We went down the Lambda route at work, and I think ultimately it's a poor fit for the type of service that is being described here.
Do your persistence elsewhere, probably in an API wrapped around RDS.
SSM or other secrets needing decryption and fetching at runtime should use the AWS recommended method of storing this data in the global scope (at least that's how it works in Node), but this should feel icky because it is icky.
Mixing statefulness into things that are inherently intended to be stateless probably indicates you've chosen the wrong tool for the job.
Each lambda has some state which, if one is sensible can be used to cache things. Having a db connection cached is perfectly sensible, assuming there is some retry logic.
Making an API around RDS its just a boat load of tech debt, when its trivial to cache a connection object. Not only that, it will add latency, especially as the goto API fabric of choice is http.
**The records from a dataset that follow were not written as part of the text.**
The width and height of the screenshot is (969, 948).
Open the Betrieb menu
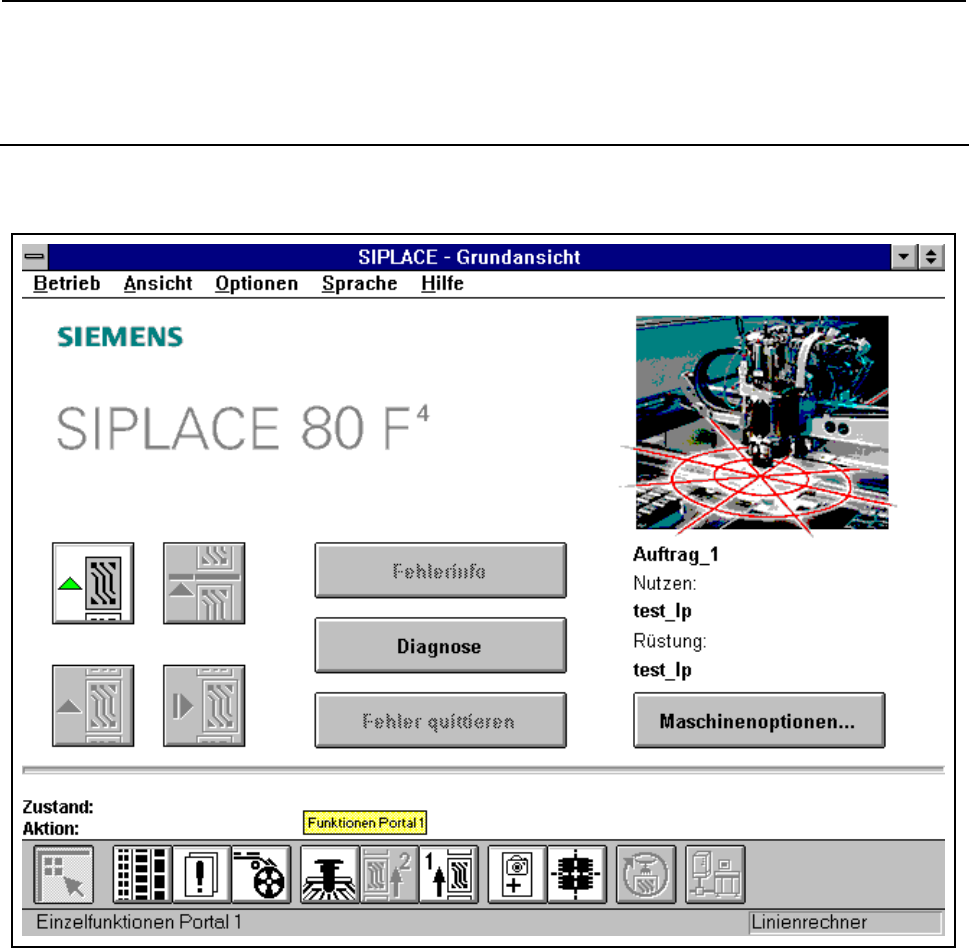tap(67, 284)
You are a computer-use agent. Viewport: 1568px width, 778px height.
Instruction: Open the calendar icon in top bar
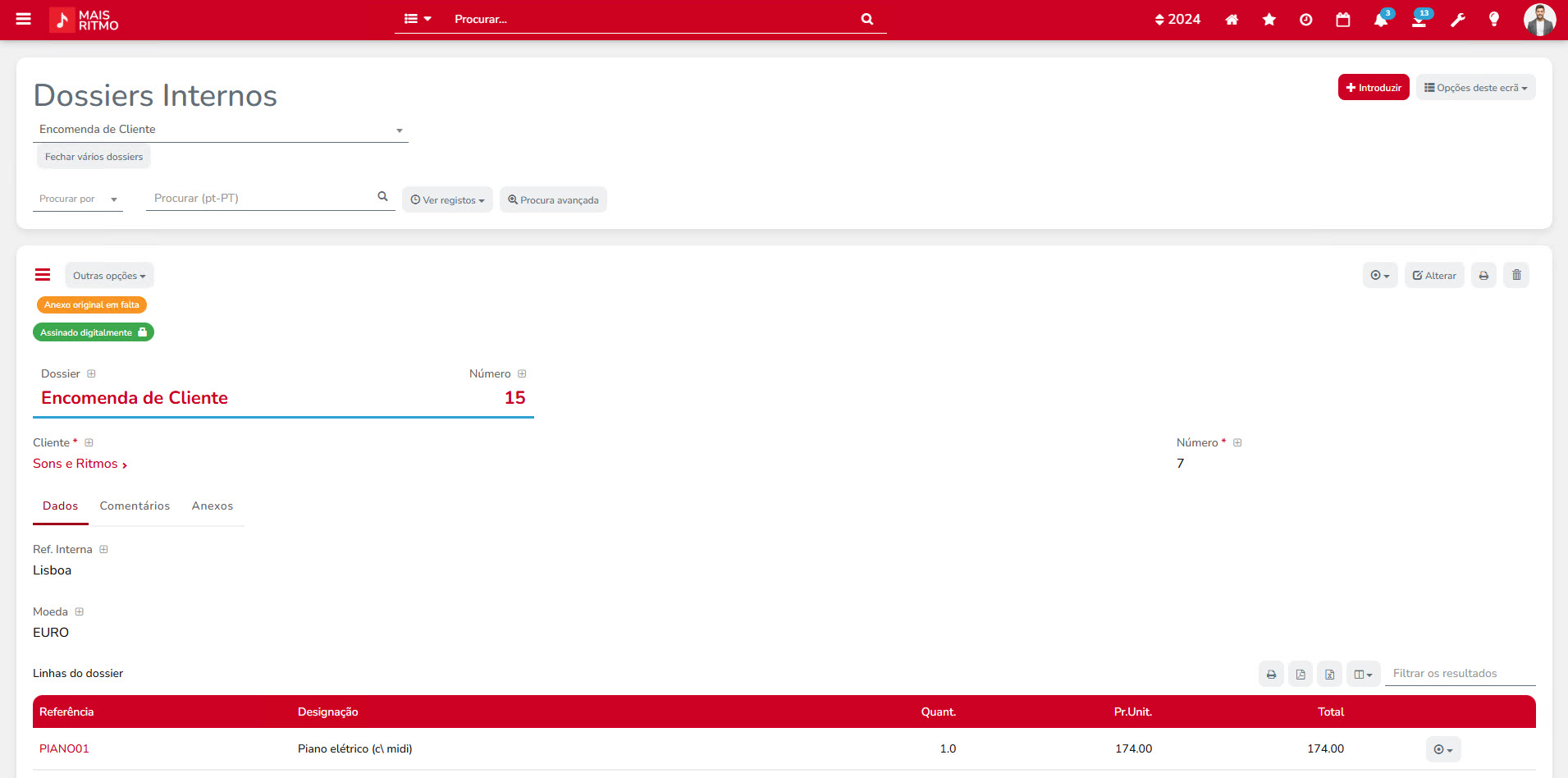(x=1342, y=20)
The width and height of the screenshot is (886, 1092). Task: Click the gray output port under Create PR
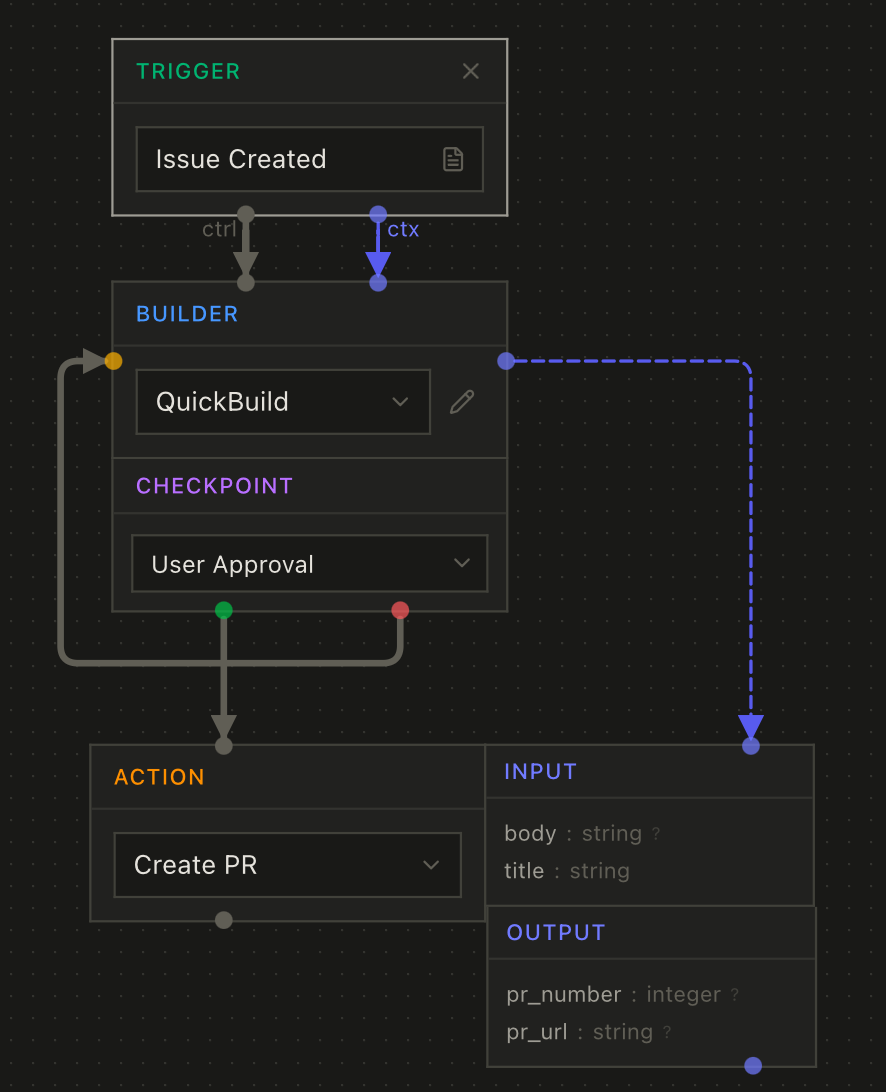[223, 919]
So a 20ms call(worst case) can easily balloon upto 80ms (average)
its now possible to have SSM secrets referenced directly in lambda environment variables, so I don't see the need for the complications of doing it yourself.
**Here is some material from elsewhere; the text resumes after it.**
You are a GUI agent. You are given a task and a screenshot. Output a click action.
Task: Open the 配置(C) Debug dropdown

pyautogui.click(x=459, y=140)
Lambda is just cgi-bin, for the 21st century. There is nothing magic to it.
After they fix VPC cold starts (the ENI issue) I hope we get Lambda lifecycle events. onDestroyed, onFrozen, onThawed, etc. You kind of get onCreated now if you put the code into global scope but that's gross
Yeah, I should have been clearer, it's not that it can't be done, it's just a bit messier than it seems at first blush.
The issue is that actions taken by stateful clients can't always be retried.
You can detect these kinds of errors, but it's klugey because these drivers generally assume that sockets dying is relatively uncommon, and it's painful to test this behavior when FaaS doesn't give you direct control over it.
So you typically wind up either with a proxy, or you decorate any handlers to refresh the connection ahead of time to make sure you have a fresh object.
Agree, at the moment Lambda doesn't quite make it for directly calling RDS DBs, because of the connection problem and because your DB should be in a VPC, which has horrendous cold start implications for Lambda (it needs to attach an ENI in the invoke path, which takes many seconds).
Re: the connection issue, it would be great if there were a service or RDS feature that could do the DB connection pooling behind a standard AWS API, so that we don't have manage connections in Lambda and so that we can query the DB from public internet with standard AWS auth without having to expose the DB itself.
Why should DB be in a VPC? I've seen their architecture guidance recommend that, and it often gets turned into gospel in projects. I wish AWS was culturally more pro-internet. VPCs, bastion hosts, etc create more complexity and work, the cost of which could be more productively invested in other security.
Lambda is an incredibly interesting architecture, but its pretty rare to find a use-case that makes sense given its inherent limitations. There's always going to be a cold start; even if they manage to optimize the runtime cold start to near-zero, functions still have stuff they gotta do once they start.
Google's recent Cloud Run service feels like a much more generally useful Serverless platform. Even AWS Fargate, despite not having the whole "spin the containers down when its not serving requests" feature, is how I envision most customers adopting for Serverless on the medium term (especially with their recent huge price reduction, its actually competitive with EC2 instances now).
AWS needs to get Fargate support added to EKS. Stat. It was promised 18 months ago at Re:Invent and is still listed in their "In Development" board on Github. That'll change the game for Kubernetes on AWS, because right now its kind of rough.
A predictable near-zero cold-start would be amazing for most applications. Currently in the most extreme cases we've seen 20 second cold starts sometimes which just makes it seem like it's not ready for production.
Yes, but each database instance has a limited number of connections that can be open. You can use Lambda to handle as many web requests as you want, but if each Lambda invocation is creating a new database connection you've only shifted your bottleneck one layer down the stack.